We successfully developed a methodology for simulating ground-coupled
Multistack heat pumps in eQUEST. I have included below portions of our
SEED Report (Oregon's stated required program for publicly funded
buildings). A lot of the text is specific to the project we were working
on, but the general idea is there.

The project ended up pursuing a standard chilled/heating water
arrangement for the final design, so the Multistack heat pump was not
installed.

I hope this information helps.

Regards,
Dana

Heating and cooling will be provided by hot and chilled water,
respectively, from a ground-coupled heat pump Multistack unit and will
be connected to a condenser water vertical bore field. A Multistack unit
is essentially a unit that contains a number of heat pump modules linked
together in parallel. Depending on the load, each module can provide
either heating water or chilled water. The condenser water loop is then
connected to a vertical bore field onsite, where 200 ft deep bores
located 20 feet on center is anticipated. The Multistack on this project
utilizes seven modules.

As eQUEST cannot directly model a Multistack unit, an alternate approach
had to be taken in order to approximate the operation of the equipment.
In summary, the Multistack was modeled in eQUEST by simulating each
module of the Multistack as an individual chiller for heating and
cooling. A general diagram on how the system is modeled in eQUEST can be
seen in Figure 8 on the following page while more detailed explanations
can be seen on the following pages.

Figure: How the Multistack was simulated in eQUEST

Chilled water

The chillers have a total flow of approximately 640 gpm and provide
45-degree chilled water with a 57-degree return water temperature.
Connected to the chilled water loop are two pumps, in parallel that
provide the 640 gpm flow.

Each chiller module is modeled as an electric hermetic centrifugal
chiller with a capacity of 70 tons. Each stage is scheduled remain off
until the stage before has been loaded to 100% and has an EER of 23 (EIR
of 0.1483).

Default capacity curves were used for the preliminary analysis, however,
customizes curves will be used once the information becomes available. A
screenshot of the eQUEST layout in the Water-Side HVAC tab can be seen
below in Figure 9.
****************************************
Tasks and exercises:
(1) From the text on simulating the Multistack heat pump in eQUEST, reproduce the passage starting at "Default capacity curves" and ending at "in Figure 9.".
(2) In the text on simulating the Multistack heat pump in eQUEST, what capacity is each chiller module given in the model?

Stored data:
****************************************
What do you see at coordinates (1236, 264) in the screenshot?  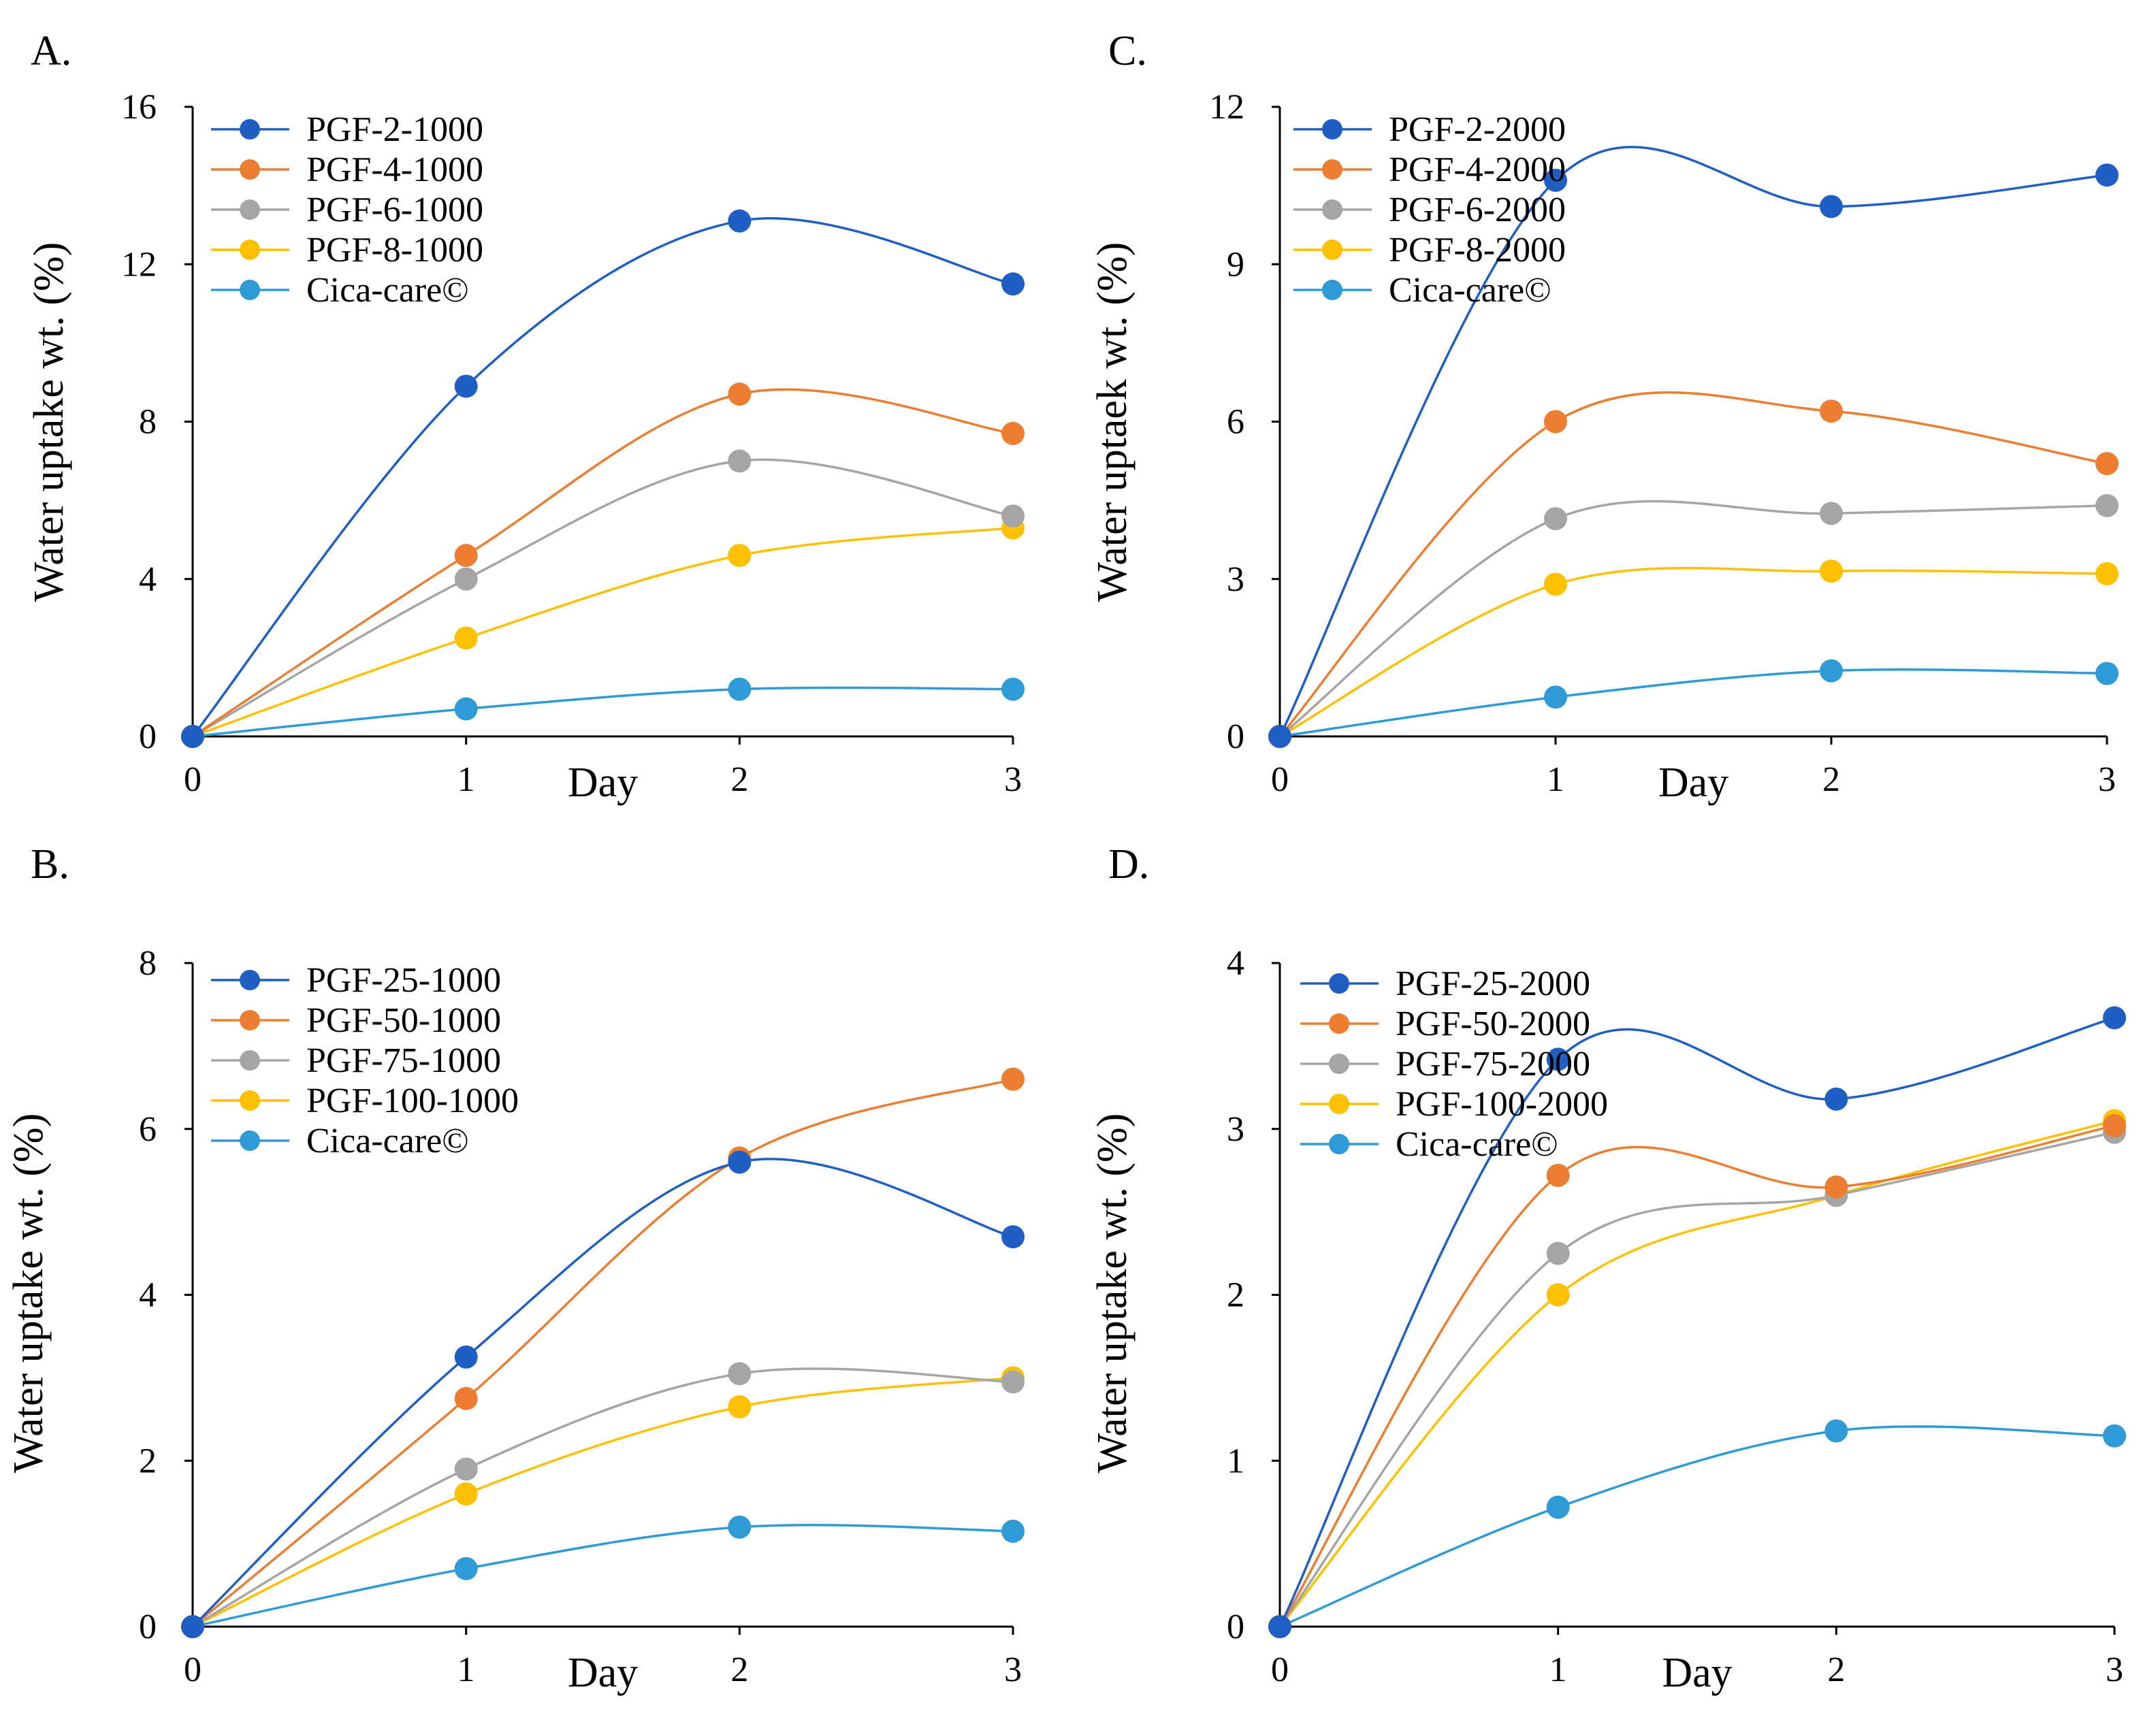 I see `y-tick-label: 9` at bounding box center [1236, 264].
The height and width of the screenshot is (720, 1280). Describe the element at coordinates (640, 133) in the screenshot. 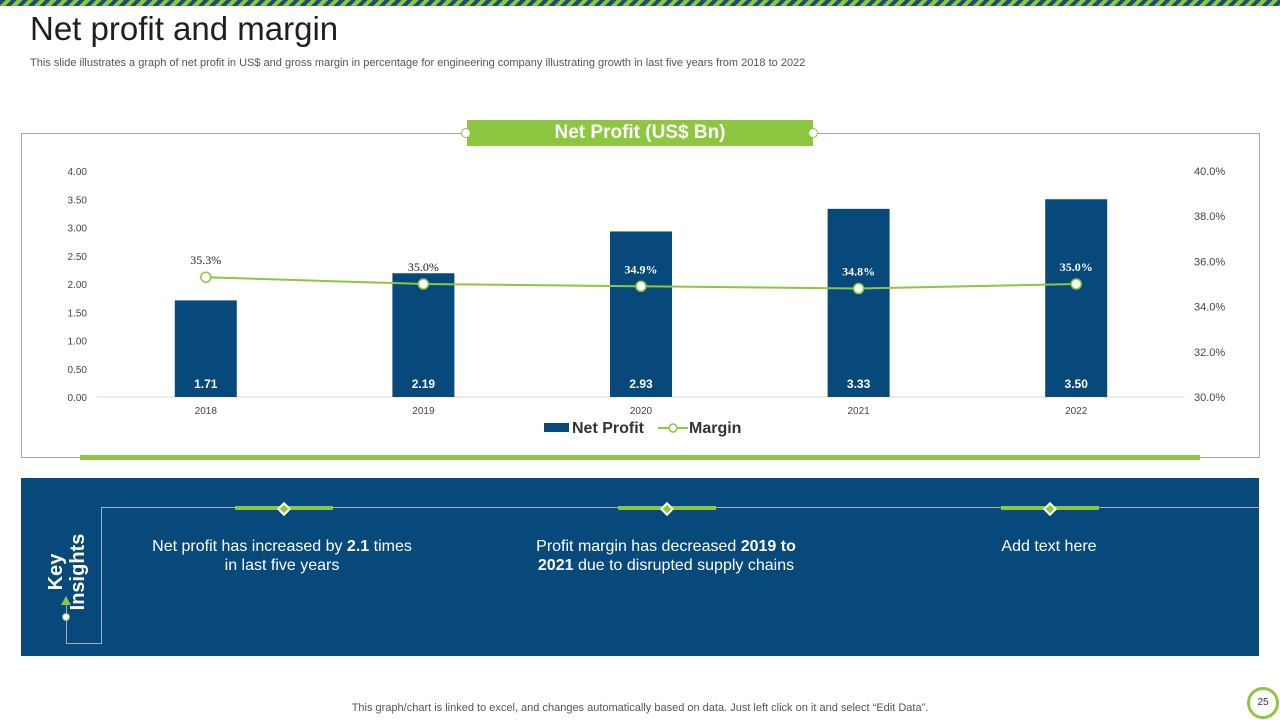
****************************************
Task solutions:
(1)
Default capacity curves were used for the preliminary analysis, however,
customizes curves will be used once the information becomes available. A
screenshot of the eQUEST layout in the Water-Side HVAC tab can be seen
below in Figure 9.

(2) 70 tons.